Susan Pieters is a fourth-generation Californian who took warm weather for granted until she moved to Vancouver. Now that she’s a Canadian, she sits at home during rainy nights and writes about sunshine. This story, told from the point of view of a young boy, surprised her.
I adjust the focus on my Dad’s Nikon and shoot.
The building is simple bare wood, plain and honest, no cheerful veneer of paint. The horizontal boards are aged from the sun. They’ve been bleached past silver to dark again. I wonder if a fire has passed and singed the edges into charcoal. But I think it’s from the sun, because that’s what light does, given enough time. It reveals the scientific truth of a thing and brings it back to elemental earth, to essential carbon, even as it stands.

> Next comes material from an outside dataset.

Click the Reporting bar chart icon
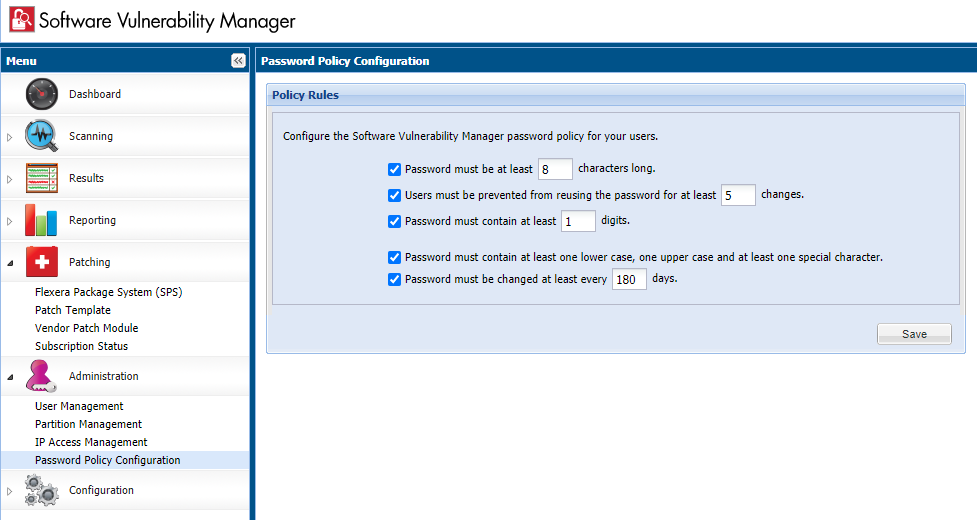977x520 pixels. 42,220
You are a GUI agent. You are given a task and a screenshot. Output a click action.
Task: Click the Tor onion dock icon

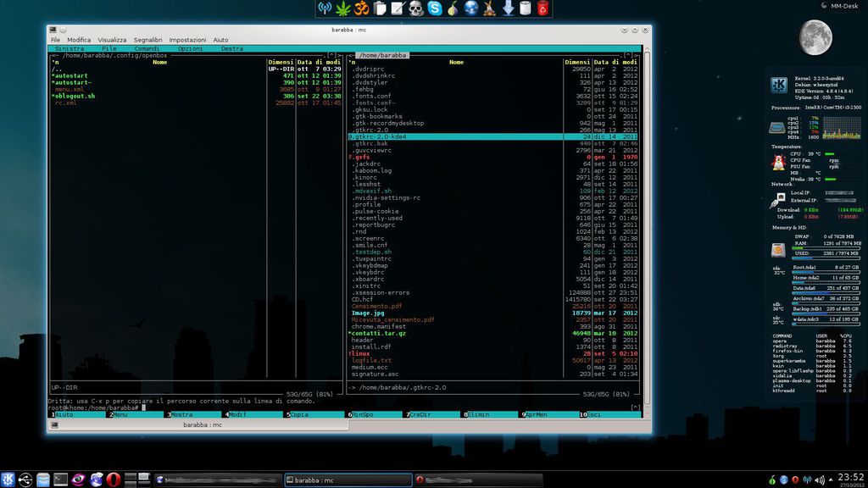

“That’s where Steinbeck wrote Cannery Row, right in there.” My mother stands beside me as I take the picture. She’s lit a cigarette. It’s the seventies, and women are entitled to their privileges.
I step away from her. I’m only fourteen, but I’m my father’s son, and I don’t smoke.
My Dad has a wide-angle lens, and I wish I had it with me. I want to capture how small the two-storey building is next to the tall cannery buildings. The canneries also look decrepit, empty, deserted. Faded lettering on the sides.
My mother gets halfway through her cigarette. “Most people don’t know about this place. But it should be a monument.”